Aim: Copy the items below verbatim, from the line with "Task: Click an empty area of the taskbar" up to and including the line with "tap(1013, 243)".

· · · · · · ·

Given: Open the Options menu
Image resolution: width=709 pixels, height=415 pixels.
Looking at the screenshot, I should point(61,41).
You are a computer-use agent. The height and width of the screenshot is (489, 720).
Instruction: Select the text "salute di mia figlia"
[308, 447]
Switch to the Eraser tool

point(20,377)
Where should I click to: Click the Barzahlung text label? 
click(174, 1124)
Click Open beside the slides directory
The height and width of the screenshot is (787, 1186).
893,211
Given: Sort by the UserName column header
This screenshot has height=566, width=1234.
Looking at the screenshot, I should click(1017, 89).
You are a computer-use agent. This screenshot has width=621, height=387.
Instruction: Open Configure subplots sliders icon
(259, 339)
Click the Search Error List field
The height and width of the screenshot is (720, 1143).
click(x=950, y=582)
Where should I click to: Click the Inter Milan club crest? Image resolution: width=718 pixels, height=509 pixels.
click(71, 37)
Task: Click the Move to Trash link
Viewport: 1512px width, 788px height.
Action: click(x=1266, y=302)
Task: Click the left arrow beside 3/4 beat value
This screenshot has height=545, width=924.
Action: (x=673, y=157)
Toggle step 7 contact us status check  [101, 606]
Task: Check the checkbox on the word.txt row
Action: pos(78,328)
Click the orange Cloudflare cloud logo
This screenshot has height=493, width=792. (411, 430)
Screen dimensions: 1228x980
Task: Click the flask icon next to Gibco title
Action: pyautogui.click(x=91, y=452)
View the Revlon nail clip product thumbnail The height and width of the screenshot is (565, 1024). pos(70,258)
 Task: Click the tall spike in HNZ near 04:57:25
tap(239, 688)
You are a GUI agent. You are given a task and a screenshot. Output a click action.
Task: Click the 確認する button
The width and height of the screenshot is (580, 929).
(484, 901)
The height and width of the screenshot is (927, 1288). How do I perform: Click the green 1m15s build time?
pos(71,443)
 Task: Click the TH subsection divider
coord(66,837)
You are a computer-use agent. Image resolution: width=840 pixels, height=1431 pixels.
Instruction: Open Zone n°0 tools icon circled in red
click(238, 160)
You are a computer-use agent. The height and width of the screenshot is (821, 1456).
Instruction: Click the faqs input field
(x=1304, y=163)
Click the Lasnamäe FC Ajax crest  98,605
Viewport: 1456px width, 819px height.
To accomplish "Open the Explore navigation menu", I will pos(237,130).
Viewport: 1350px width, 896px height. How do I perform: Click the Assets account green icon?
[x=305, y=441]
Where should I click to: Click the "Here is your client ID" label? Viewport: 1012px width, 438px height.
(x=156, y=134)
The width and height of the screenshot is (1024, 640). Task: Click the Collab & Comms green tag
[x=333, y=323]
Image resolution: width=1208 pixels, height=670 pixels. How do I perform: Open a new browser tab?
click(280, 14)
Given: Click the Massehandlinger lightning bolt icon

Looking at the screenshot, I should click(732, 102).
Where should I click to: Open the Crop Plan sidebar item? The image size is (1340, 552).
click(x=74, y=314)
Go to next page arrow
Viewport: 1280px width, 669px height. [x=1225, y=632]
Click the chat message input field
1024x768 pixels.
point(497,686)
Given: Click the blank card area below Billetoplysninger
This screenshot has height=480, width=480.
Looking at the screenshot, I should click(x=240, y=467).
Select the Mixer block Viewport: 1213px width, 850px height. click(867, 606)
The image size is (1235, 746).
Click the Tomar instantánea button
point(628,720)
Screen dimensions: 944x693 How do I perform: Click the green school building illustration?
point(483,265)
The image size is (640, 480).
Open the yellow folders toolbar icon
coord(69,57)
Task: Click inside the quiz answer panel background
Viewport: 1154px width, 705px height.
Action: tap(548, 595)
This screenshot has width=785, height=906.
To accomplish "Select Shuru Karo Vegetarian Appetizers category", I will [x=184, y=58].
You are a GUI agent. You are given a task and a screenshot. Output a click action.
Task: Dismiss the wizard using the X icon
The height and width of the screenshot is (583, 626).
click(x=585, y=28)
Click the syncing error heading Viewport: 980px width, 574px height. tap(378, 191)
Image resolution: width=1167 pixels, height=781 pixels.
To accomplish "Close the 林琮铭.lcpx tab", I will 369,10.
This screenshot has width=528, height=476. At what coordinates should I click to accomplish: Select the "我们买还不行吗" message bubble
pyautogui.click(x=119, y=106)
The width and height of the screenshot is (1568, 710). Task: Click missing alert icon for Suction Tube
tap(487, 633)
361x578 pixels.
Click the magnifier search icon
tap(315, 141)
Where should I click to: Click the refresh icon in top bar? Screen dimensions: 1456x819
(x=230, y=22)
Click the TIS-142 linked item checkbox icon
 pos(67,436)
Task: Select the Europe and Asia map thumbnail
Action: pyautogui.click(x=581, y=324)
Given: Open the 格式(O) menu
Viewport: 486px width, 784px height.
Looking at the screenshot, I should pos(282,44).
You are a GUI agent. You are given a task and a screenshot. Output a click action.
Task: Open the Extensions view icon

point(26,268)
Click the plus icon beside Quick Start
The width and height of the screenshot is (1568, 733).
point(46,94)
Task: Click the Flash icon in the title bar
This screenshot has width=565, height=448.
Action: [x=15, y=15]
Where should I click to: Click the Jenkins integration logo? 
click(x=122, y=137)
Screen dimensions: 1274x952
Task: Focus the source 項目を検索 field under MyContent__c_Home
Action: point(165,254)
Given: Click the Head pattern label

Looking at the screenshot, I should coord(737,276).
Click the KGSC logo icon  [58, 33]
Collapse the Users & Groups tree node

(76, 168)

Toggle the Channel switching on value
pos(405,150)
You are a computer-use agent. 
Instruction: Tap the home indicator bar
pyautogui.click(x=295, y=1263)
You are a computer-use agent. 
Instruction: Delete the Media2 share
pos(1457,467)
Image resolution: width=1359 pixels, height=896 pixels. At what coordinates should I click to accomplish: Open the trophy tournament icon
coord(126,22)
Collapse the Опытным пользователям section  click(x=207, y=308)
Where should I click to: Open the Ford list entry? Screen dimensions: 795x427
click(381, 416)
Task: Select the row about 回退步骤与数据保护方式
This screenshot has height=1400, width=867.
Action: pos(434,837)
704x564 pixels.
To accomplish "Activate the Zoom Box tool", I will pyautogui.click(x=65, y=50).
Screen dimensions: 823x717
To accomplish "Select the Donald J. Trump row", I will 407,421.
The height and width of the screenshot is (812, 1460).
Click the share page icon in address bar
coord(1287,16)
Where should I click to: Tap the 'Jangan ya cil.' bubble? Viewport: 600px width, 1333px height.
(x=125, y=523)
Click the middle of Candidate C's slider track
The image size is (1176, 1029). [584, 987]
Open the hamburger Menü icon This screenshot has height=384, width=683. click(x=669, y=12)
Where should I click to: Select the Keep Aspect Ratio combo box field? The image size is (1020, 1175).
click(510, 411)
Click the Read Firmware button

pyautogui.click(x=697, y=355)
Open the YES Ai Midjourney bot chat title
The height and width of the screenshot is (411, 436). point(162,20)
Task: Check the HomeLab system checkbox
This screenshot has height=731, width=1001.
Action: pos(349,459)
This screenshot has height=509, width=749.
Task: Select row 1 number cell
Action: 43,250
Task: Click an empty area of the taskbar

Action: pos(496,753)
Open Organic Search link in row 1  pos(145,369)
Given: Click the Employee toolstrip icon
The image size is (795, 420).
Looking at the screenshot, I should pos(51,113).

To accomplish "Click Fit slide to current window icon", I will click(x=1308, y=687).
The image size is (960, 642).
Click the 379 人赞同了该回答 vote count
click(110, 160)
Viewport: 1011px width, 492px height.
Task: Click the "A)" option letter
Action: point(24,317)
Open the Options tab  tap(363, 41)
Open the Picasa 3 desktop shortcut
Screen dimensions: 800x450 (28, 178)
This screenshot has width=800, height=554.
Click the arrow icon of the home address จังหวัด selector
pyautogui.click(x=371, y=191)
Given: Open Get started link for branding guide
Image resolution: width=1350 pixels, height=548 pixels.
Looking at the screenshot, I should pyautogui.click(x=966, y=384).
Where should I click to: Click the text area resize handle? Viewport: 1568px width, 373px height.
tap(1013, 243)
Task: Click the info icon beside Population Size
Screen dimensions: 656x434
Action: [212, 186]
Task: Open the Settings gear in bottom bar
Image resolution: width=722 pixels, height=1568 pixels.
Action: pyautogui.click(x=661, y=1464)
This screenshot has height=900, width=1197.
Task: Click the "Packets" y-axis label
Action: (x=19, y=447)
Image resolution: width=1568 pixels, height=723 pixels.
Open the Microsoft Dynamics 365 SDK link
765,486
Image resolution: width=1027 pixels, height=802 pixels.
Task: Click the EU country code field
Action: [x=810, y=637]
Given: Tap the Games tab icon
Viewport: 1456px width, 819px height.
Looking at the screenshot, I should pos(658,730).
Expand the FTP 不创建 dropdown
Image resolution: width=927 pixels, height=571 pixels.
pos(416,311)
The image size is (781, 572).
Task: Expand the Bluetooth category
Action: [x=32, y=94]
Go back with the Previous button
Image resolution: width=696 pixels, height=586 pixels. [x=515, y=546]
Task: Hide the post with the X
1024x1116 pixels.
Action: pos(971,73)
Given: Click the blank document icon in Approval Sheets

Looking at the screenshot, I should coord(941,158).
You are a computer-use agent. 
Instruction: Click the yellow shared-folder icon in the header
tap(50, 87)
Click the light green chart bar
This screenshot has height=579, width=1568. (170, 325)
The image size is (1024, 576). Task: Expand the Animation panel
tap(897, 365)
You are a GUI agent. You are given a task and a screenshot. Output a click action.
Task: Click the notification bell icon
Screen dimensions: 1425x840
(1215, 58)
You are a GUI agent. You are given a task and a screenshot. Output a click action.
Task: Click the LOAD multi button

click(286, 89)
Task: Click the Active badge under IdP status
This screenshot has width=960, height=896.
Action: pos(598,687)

· · · · · · ·

Written response:
Task: Click an empty area of the taskbar

Action: pos(496,753)
Open Organic Search link in row 1  pos(145,369)
Given: Click the Employee toolstrip icon
The image size is (795, 420).
Looking at the screenshot, I should pos(51,113).

To accomplish "Click Fit slide to current window icon", I will click(x=1308, y=687).
The image size is (960, 642).
Click the 379 人赞同了该回答 vote count
click(110, 160)
Viewport: 1011px width, 492px height.
Task: Click the "A)" option letter
Action: point(24,317)
Open the Options tab  tap(363, 41)
Open the Picasa 3 desktop shortcut
Screen dimensions: 800x450 (28, 178)
This screenshot has width=800, height=554.
Click the arrow icon of the home address จังหวัด selector
pyautogui.click(x=371, y=191)
Given: Open Get started link for branding guide
Image resolution: width=1350 pixels, height=548 pixels.
Looking at the screenshot, I should pyautogui.click(x=966, y=384).
Where should I click to: Click the text area resize handle? Viewport: 1568px width, 373px height.
tap(1013, 243)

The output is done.